> > I ask you, why do you care?
> 
> I dunno. Could it be wondering how someone 
> -- anyone -- could be so stupid as not to 
> realize that he could pay for this program 
> (that he claims is so important to the world's
> future) himself from mere *interest* on existing 
> funds, while never depleting the principal.
> 
> Because it's either that or wondering how 
> that same someone could be so greedy as to
> realize this and *not* do it, and in fact 
> expect other people to pay for everything, 
> yet again. 
> 
> Those strike me as the only two options.
> Do you see more?

There are probably lots of possibilities,
some of them positive, some of them not
quite so positive.

But the one possibility that never seems
to come up, and hasn't come up now for 40
years or more, is for Maharishi to actually
put *his* assets where his mouth is.

*He*, after all, is the person saying that
the world is in such shit shape that if 2000
people don't do the Hemorrhoid Hop twice a 
day it's in danger of being destroyed. *He* 
is the one appealing to fear, and to the 
admittedly noble desire in his followers to 
see their world survive into another day.

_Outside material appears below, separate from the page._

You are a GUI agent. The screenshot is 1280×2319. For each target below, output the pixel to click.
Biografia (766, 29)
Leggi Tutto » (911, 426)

But at the same time, *he* is not willing to
pay for helping it survive another day. And 
he never has been. 

Doesn't that *tell* you something?

I mean, the guy is as much as predicting that
the world is fucked if these 2000 people don't
do the Gluteus Maximus Dance, and soon. But he
is completely willing to allow the world *to*
be fucked if the funds don't come through from
Someone Else. He's got the money to pay for all
this himself -- *more* than enough to pay for
all this himself. But given the trends we've seen 
so far in TM history, he would clearly allow the 
world to blow itself up rather than dig into
his *own* pockets to keep it from being blown up.

I'm ranting a bit here because the other day I
saw an old movie called "The Shoes of the Fisher-
man" that reminded me of Another Possibility. The
movie was a big Hollywood epic based on a best
seller, and had many flaws. But at the same time,
it had a few good points, too, one of them being
a great performance by Anthony Quinn as a simple
man who suddenly finds himself named as Pope, and 
during trying times.

The times are *so* trying that there is about to
be a nuclear war between the USSR and China, 
because the Chinese have been hard hit by famine
and are starving, and neither Russia nor any other
country will help them out by sending sufficient
aid. For reasons of simple survival, they're about 
to invade their neighbor Russia, just to find food.

So what does the simple man who has just become 
Pope do in this fictional movie? He does what Christ 
would have done, and what NO ONE around him in the 
Vatican wants him to do.

He vows to dedicate the total assets of the worldwide
Roman Catholic Church to battling this famine, and
thus to preventing this war.

It's fiction, of course. No Pope in history has
ever been that altruistic. To be honest, no Pope 
in history has ever really given a damn how many 
people starved or how many of them died in wars,
and no Pope ever will. They're politicians and
economists, not men of God.

Similarly, as far as I can tell, Maharishi has
never given a damn about the people of the world.
He talks about them ONLY as a way to get people to
give him more money. If he really believed the 
words he speaks, and really cared about the world
he pretends to want to save, he'd walk his own talk
and put some of his *own* funds to work right about
now. But he doesn't. All he does is use the world's 
suffering as a way to get people to give him more 
money.

It's a pretty simple rule. When someone tells you
that the world will end soon unless X amount of
dollars are contributed to his cause, does the 
person saying this have X amount of dollars? 

If it turns out that he does (or in this case, has 
easily a thousand times that many dollars) but hasn't 
contributed them to the cause that he's trying to 
convince you to contribute to, you're being had.